TEXT ZUR PRÜFUNG ::

________________________

Papst Franziskus hat bei seinem Besuch in Yad Vashem eine Meditation gehalten. Nun ist das alles andere als eine leichte Aufgabe und ein Meditationstext kann für sich durchaus die Freiheit der Poesie reklamieren - er eignet sich daher vielleicht nicht so ohne Weiteres für eine dogmatische Analyse.
Andererseits ist der Text doch auch eine öffentliche Kundgebung des Papstes. Und als solche liegt er mir etwas schwer im Magen:
„Adam, wo bist du?“ (vgl. Gen 3,9).
Wo bist du, o Mensch? Wohin bist du gekommen?
An diesem Ort, der Gedenkstätte an die Shoah, hören wir diese Frage Gottes wieder erschallen: „Adam, wo bist du?“
In dieser Frage liegt der ganze Schmerz des Vaters, der seinen Sohn verloren hat.
Der Vater kannte das Risiko der Freiheit; er wusste, dass der Sohn verlorengehen könnte … doch vielleicht konnte nicht einmal der Vater sich einen solchen Fall, einen solchen Abgrund vorstellen!Nachvollziehen kann ich den Bezug auf die Genesis-Stelle - wo, wenn nicht an diesem Ort, kann man den Fall des Menschen mit Händen greifen?

________________________

BEREITGESTELLTES MATERIAL ::
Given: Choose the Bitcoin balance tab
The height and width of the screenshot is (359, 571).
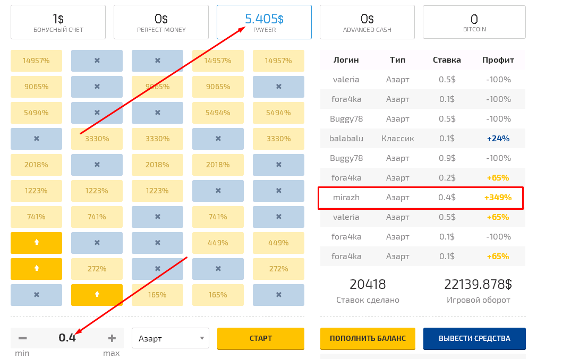Looking at the screenshot, I should point(474,22).
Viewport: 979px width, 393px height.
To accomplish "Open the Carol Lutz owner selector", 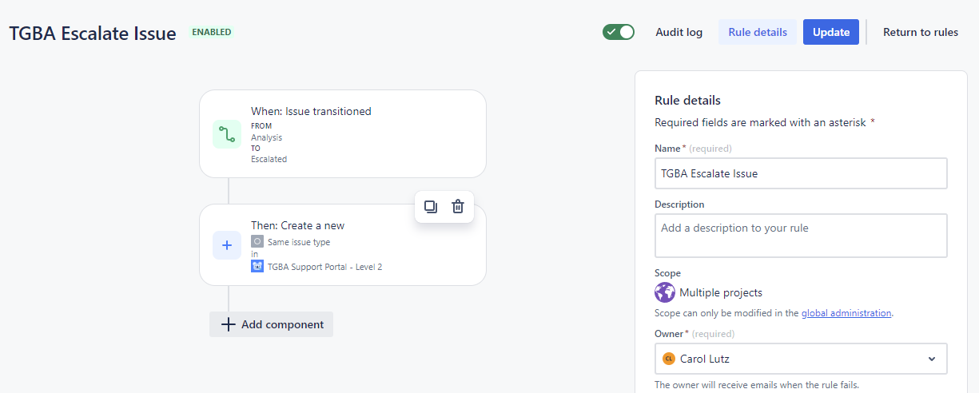I will point(801,359).
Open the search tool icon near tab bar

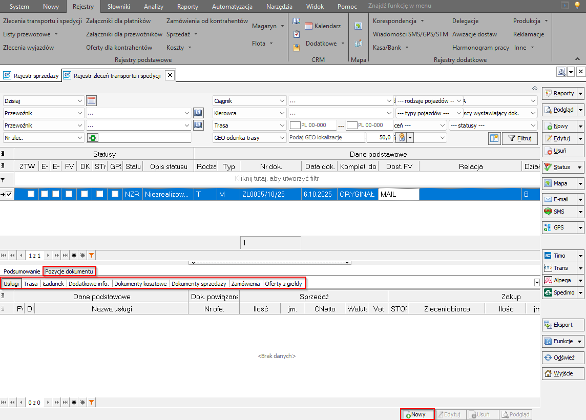coord(561,72)
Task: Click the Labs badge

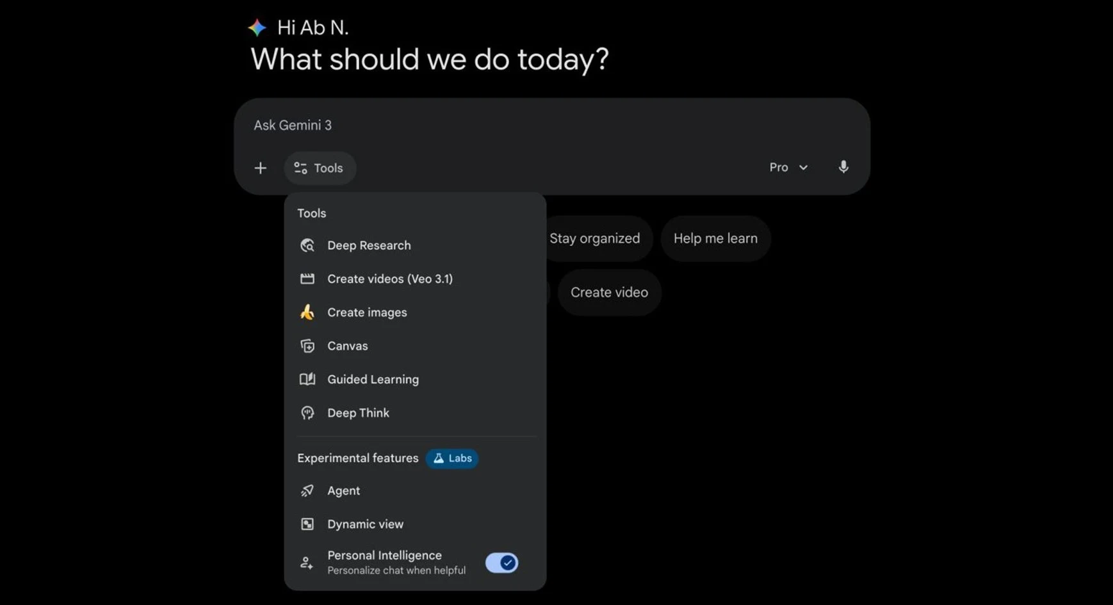Action: coord(452,458)
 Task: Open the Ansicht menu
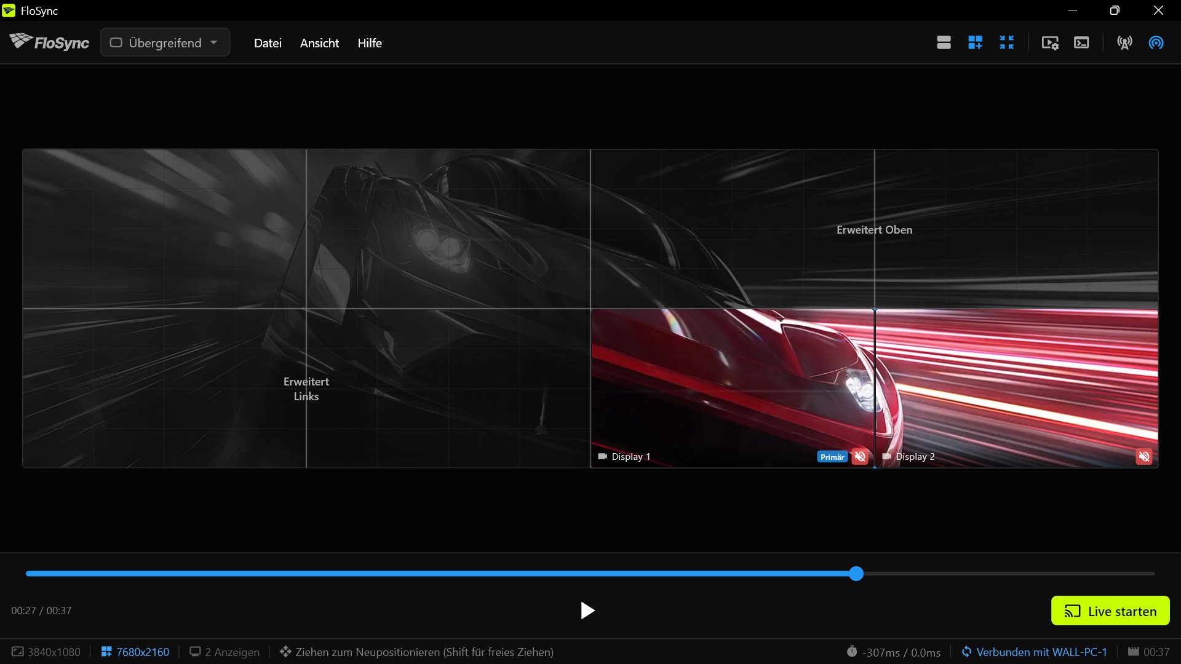tap(319, 43)
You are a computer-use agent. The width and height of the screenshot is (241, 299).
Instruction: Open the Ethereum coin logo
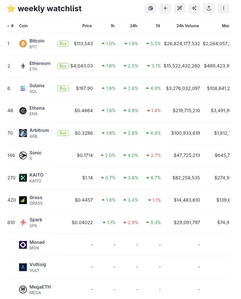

________________________

IHRE AUFGABEN ::
a) Fassen Sie den Text über die Meditation von Papst Franziskus in Yad Vashem in zwei Sätzen zusammen.
b) Führen Sie den Text über die Meditation von Papst Franziskus in Yad Vashem ab seinem letzten Satz weiter.

GEORDNETE ANTWORTEN ::
a) Papst Franziskus hat in Yad Vashem eine Meditation gehalten, die als Meditationstext die Freiheit der Poesie beanspruchen kann und sich daher vielleicht nicht ohne Weiteres für eine dogmatische Analyse eignet, als öffentliche Kundgebung des Papstes jedoch Bedenken weckt. Die Meditation greift Gottes Frage „Adam, wo bist du?“ auf und deutet sie als Schmerz eines Vaters, der seinen Sohn verloren hat; der Bezug auf die Genesis-Stelle wird an diesem Ort als nachvollziehbar bezeichnet.

b)
Weitaus schwieriger finde ich die Rede vom "Schmerz des Vaters" - ganz einfach, weil der biblische Text diese emotionale Zuschreibung meines Erachtens nicht hergibt.
Ganz und gar unmöglich ist in diesem Kontext die Rede vom "Verlust seines Sohnes". Natürlich ist Adam als Mensch in gewisser Weise ein "Gotteskind". Aber "Sohn des Vaters" ist nun einmal Jesus Christus und er allein. Er ist der Gezeugte - Adam hingegen ist Gottes Geschöpf und damit eben nicht "Sohn".
Gänzlich verirrt sich der Text dann im nächsten Abschnitt - hier wird für den Effekt, die Erschütterung über den Abgrund des Holocaust, ein entschieden zu hoher theologischer Preis bezahlt: Gott als Zocker, dem sein Experiment aus dem Ruder läuft. So kann man - auch in einem poetischen Text - eigentlich nicht reden, ohne den Boden des Christlichen zu verlassen.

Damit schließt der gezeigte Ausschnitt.